A group representing nearly 50 law students and professors said it plans to monitor labor practices at Yale-New Haven Hospital.

Leaders from the Workers’ Rights Project said at a press conference Thursday they would form a committee to investigate complaints from hospital workers attempting to unionize that they have been intimidated by hospital officials.

“Since [workers] first tried to organize 40 years ago, the Yale administration has responded with threats, even force,” said Joshua Civin ’96 LAW ’03, the co-chairman of the project. “This time we hope will be different.”

The announcement came a week after representatives from Service Employees International Union District 1199, which is trying to unionize service and maintenance workers at the hospital, filed an unfair labor practices charge with the National Labor Relations Board.
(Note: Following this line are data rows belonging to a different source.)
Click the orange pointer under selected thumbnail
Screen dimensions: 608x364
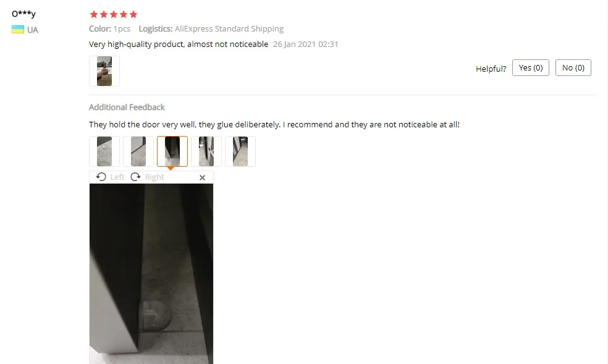[170, 168]
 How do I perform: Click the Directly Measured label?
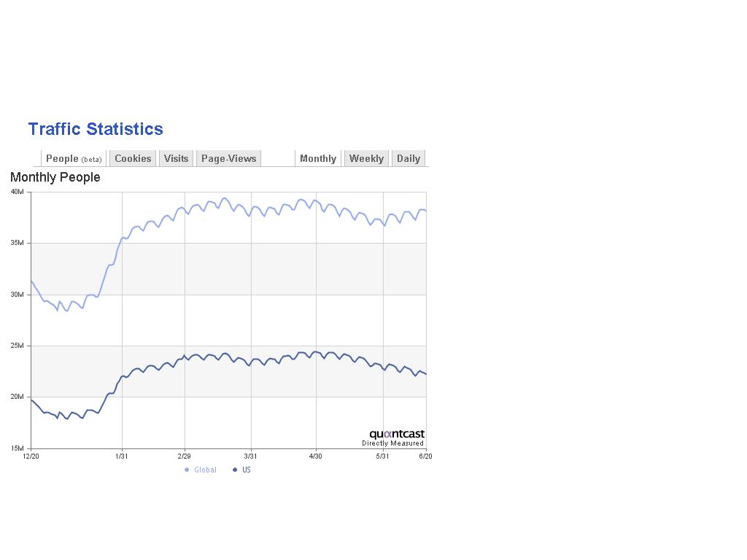(392, 443)
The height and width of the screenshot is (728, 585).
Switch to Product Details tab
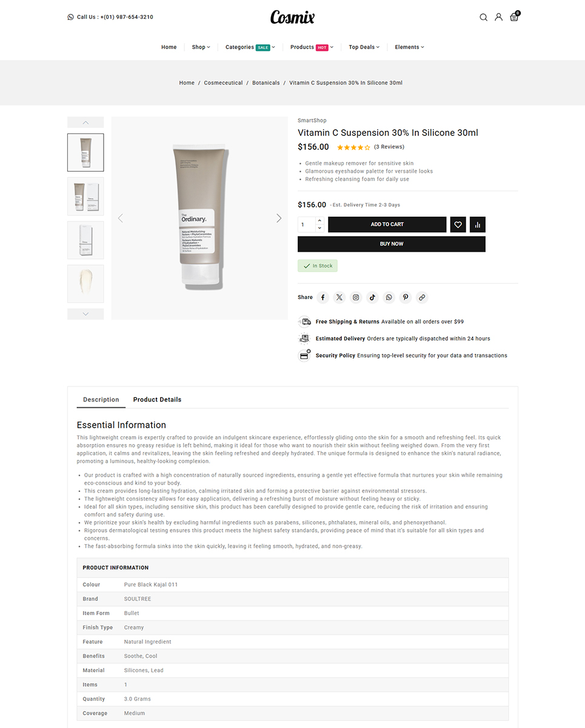pyautogui.click(x=157, y=399)
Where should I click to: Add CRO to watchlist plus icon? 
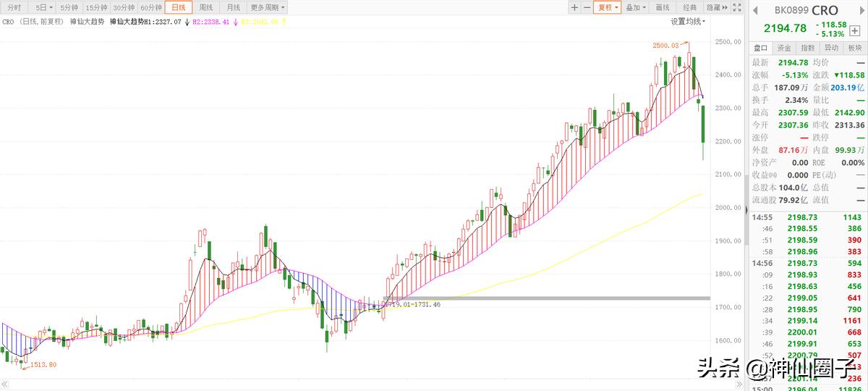click(854, 31)
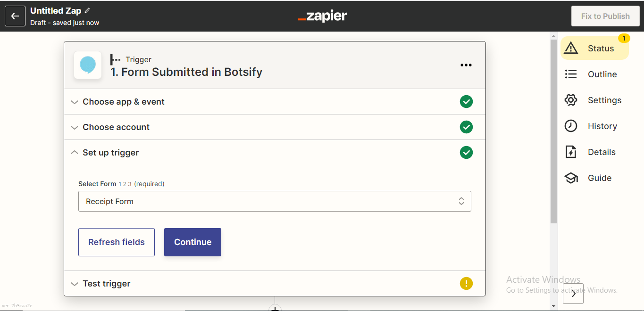644x311 pixels.
Task: Click the pencil icon to rename Untitled Zap
Action: 87,10
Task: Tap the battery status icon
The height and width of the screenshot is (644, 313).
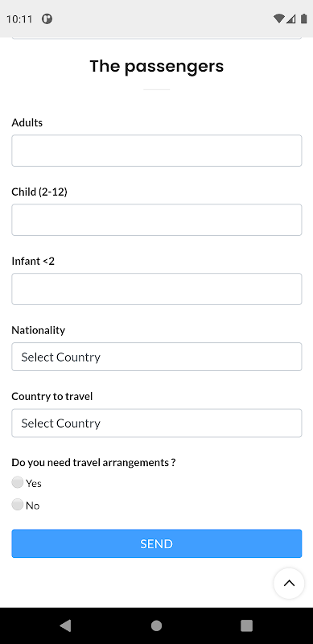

The charge stems from three incidents in early October, when workers said they were threatened for wearing union stickers.
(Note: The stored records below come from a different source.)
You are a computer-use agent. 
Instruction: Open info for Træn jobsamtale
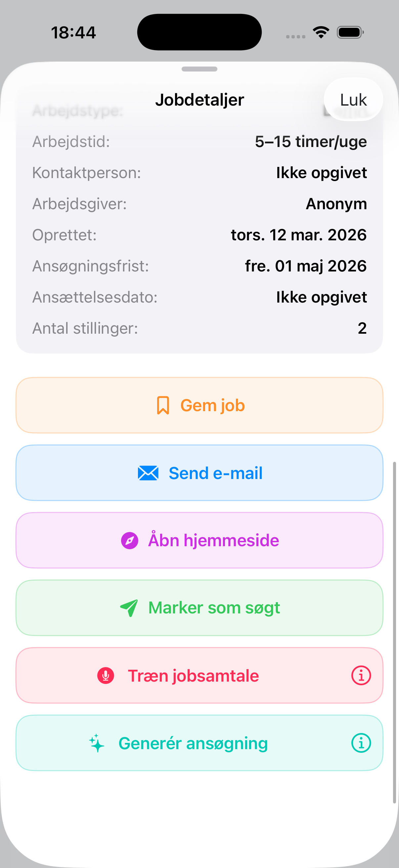click(x=361, y=676)
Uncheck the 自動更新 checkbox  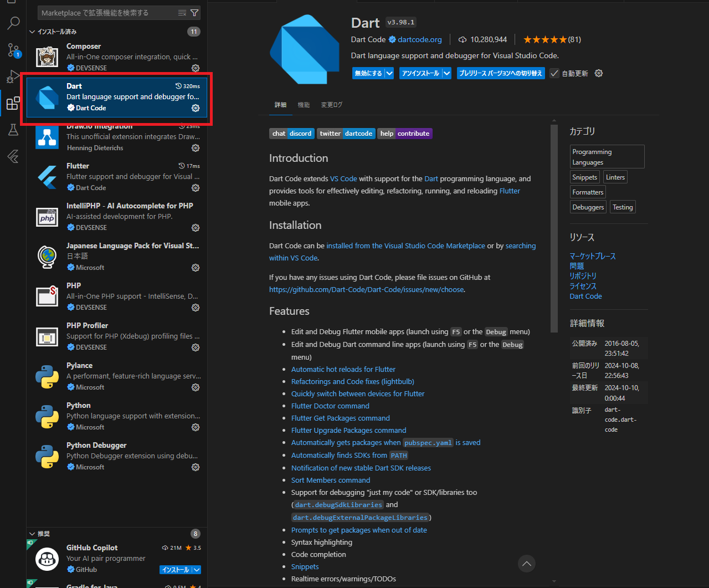pos(554,73)
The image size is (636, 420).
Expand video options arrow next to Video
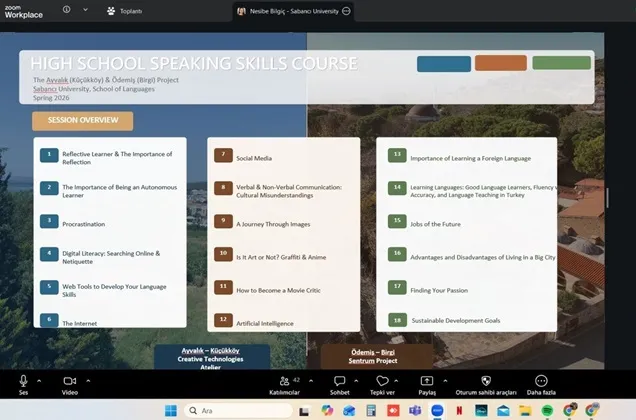pos(88,380)

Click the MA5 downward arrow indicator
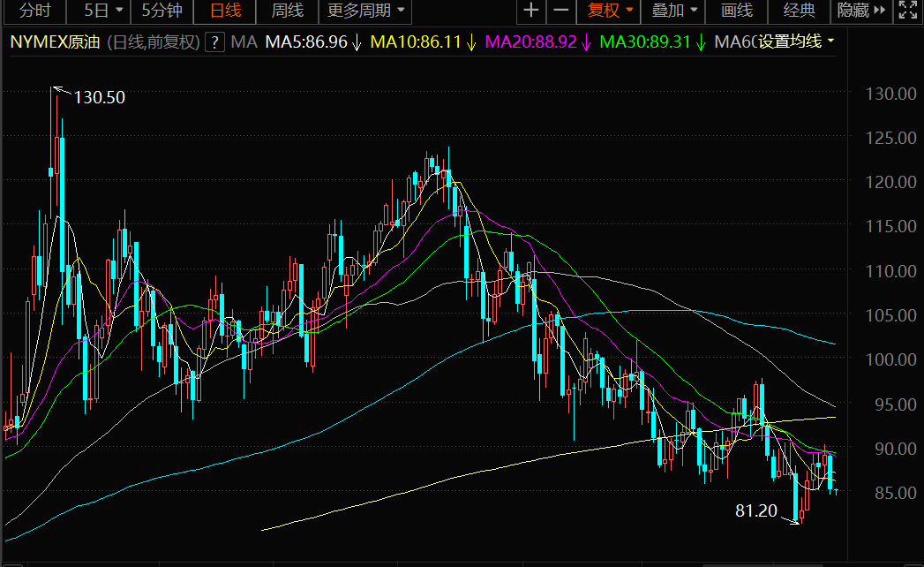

The charge said hospital officials had violated the terms of a settlement made last spring with the NLRB. The settlement followed unfair labor practice charges filed by District 1199, which said hospital security guards tried to stop workers from handing out materials on unionization.
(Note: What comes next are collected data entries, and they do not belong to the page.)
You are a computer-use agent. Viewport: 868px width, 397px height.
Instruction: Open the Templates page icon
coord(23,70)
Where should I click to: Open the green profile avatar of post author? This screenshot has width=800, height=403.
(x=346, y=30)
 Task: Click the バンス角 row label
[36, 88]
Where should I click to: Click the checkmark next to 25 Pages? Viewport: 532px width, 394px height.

Under the terms of the settlement, hospital officials posted a notice outlining employees’ labor rights. The notice included a statement that employees had a right to form, join or assist a union.

Hospital spokesman Mark D’Antonio said the new charge does not mean the hospital engaged in unfair labor practices.

“It is not difficult to file an unfair labor practice [charge], and doing so is commonplace in union organizing efforts,” D’Antonio said. “Most are not sustained by the Department of Labor.”

Deborah Chernoff, a spokeswoman for District 1199, said she hoped the charge would force hospital officials to follow the terms of the settlement.

“The issue is getting the hospital to respect workers’ rights to organize without, every single time someone says something or hands out a leaflet or wears a button, having to file more charges and issue more complaints,” Chernoff said.

Project members pointed to a memorandum hospital President Joseph Zaccagnino sent to department heads and managers following the April settlement.

In the memo, Zaccagnino wrote: “Do we believe these complaints are justified? In a word, no. But we have signed an agreement with the NLRB to ensure these charges do not become the basis for an extended and costly NLRB hearing which could be used by labor union supporters as a forum to build public support — The signing of this agreement in no way changes the hospital’s position regarding the current unionization effort. We oppose it and will continue to do so.”

But at another point in the memo, Zaccagnino said, “You should also continue to respect the right of any employee to join or support the union if he or she wishes.”

Zaccagnino was unavailable for comment Thursday.